I think there are a lot of things that have contributed to this. But the point being, how can we, I don't know if other people agree with that, but if you do, the issue becomes, part of it is how you then speak to people in their own particular way, thinking about it in a different way. Like the families in Eastern Kentucky, you know, who maybe they are stuck with the coal companies, but they don't particularly connect that to climate change as much as maybe they do. But I think there has to be a way to be compassionate and be interested in people who think a totally different way about this than we do. before this complete polarization is ever going to stop or get limited or lessened.

[40:09]

And so I was just reading a fundraiser thing for this organization in California, and they were saying that just the language that they were using had to do with finding And Deirdre Garden's granddaughter is now talking about climate a lot.

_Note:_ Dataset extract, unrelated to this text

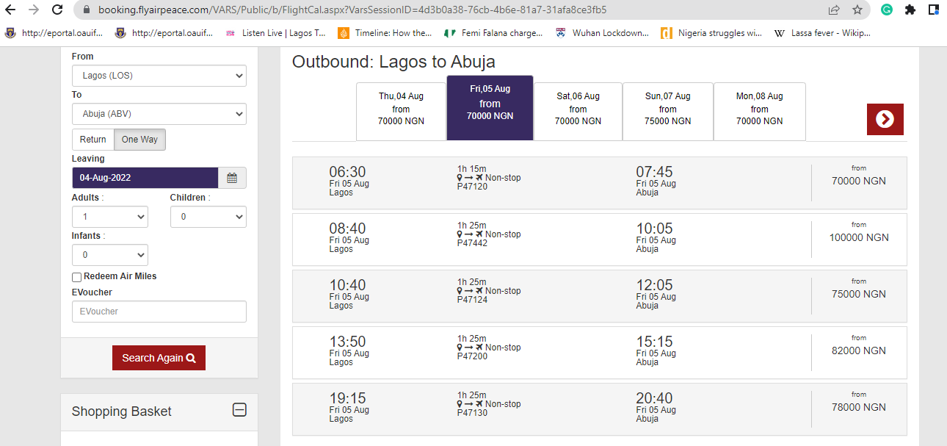Screen dimensions: 947x446
Task: Enable the Redeem Air Miles checkbox
Action: (76, 277)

And one of her comments was she feels we need to make things a little more specific when we're talking about climate change. Thank you very much. Yeah. And I don't know that we should assume that we all totally agree.

[41:15]

I think part of the value of having these kinds of conversations is to listen to each other. and to listen to maybe subtler variations of opinions. But also, we need to listen to differences. So I agree with you. This is one of the challenges of this situation. Yes, Alex. I think this theme of connection is really important, and one word that I think a lot when I think about not just the connection, but maybe even the specific type of connection that we need to do whatever it is we can is building real solidarity with people. we're facing a common goal, we're facing a common obstacle.

[42:22]

So I think the solidarity, right, is the fact that we build with people who, you know, maybe they don't believe in the same things we do, but we can all agree that we are facing a problem together. And, you know, even if you might think differently about coal companies and you think differently about the sort of energy we use, you are clearly experiencing this and you see that So again, just the value of community. We need to have lots of conversations about this. Yes, Jerry, I'll give you the last word. And I said, well, the two biggest ways to do that is, you know, not eating animal products and not pregnant care.

[43:40]

I think part of the issue is not that they don't care, or not that they're not interested. They just don't know. Yes. I can tell you. I had another conversation at work once about the five garbage bins and the five oceans. People had no idea. Yeah. And this was maybe a year and a half ago. I still get people come up to work, give me a hand, and go, look at what I'm studying. Look at this. So I think- Good for you. Let's talk about it. Yes. In normal conversations, it has a huge spread of benefit because people will know. And if you talk about it to a friend who even is a Trump supporter, they're going to look it up and think, oh, what is she talking about? And it's going to help. Good, yes, so we're talking about it here and yeah, that part, so Zazen, you know, we sit and we face the wall and we turn the light within and we face ourselves and we settle deeper, but also we're facing everybody and so this, it's this interesting dynamic between

[45:14]

you know, this person and all beings. And so, yeah, lots more to say, but we'll stop for now. Thank you all very much.